We may know the reasons — small customer base, small number of providers, economies of scale, history — but that doesn’t mean they don’t hurt the pocketbook.

An OECD analysis of 372 broadband offers shows that DSL broadband prices from the incumbent fell an average of 19 percent in one year from September 2005 to October 2006. At the same time, the comparable speeds of these packages increased 29 percent over the same period.

Cable broadband prices followed a similar trend, with prices falling by 16 percent and speeds rising by 27 percent.

The least expensive monthly subscription for always-on broadband access was in Sweden where $10.79 (PPP) pays for a 256 kbit/s connection from the cable provider Com Hem. The fastest low-end broadband connection was in France from Neuf Telecom where subscribers received 20 Mbit/s second for $16.36 (PPP) per month.

“Broadband remains one of the main growth areas for telecoms firms and one of their key challenges, looking ahead, will be to decide how much and how soon they should invest in next-generation networks, such as fibre-optics, rather than continue their investments in traditional copper networks,” the OECD stated.

The trends also show a distinct shift away from paying for voice to paying for data, which can also be used to transport voice. Price decreases and improved services have been the most marked in markets characterised by intense competition. Competition may be the product of regulatory intervention, as in the case of local loop unbundling, or may be the result of new infrastructure-based competition, the OECD found.

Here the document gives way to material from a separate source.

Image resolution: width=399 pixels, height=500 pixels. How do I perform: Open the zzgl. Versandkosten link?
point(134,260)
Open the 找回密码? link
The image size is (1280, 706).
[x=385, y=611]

The OECD also found several emerging policy issues affecting the sector. The emergence of fibre-based connections to homes has revitalised arguments around unbundling. The debate is increasingly important as reliance on copper-based networks is set to diminish, the OECD stated. Some of the key decisions will involve unbundling requirements for street cabinets or fibre connections running directly to homes. Another key policy issue ahead in telecommunication markets will be how to promote investment in telecommunication networks. “These investment debates will likely include discussions of the role of government participation in facilitating, providing or funding Internet access services,” said the OECD. The report certainly provides some fodder for thought among Bermuda’s legislators.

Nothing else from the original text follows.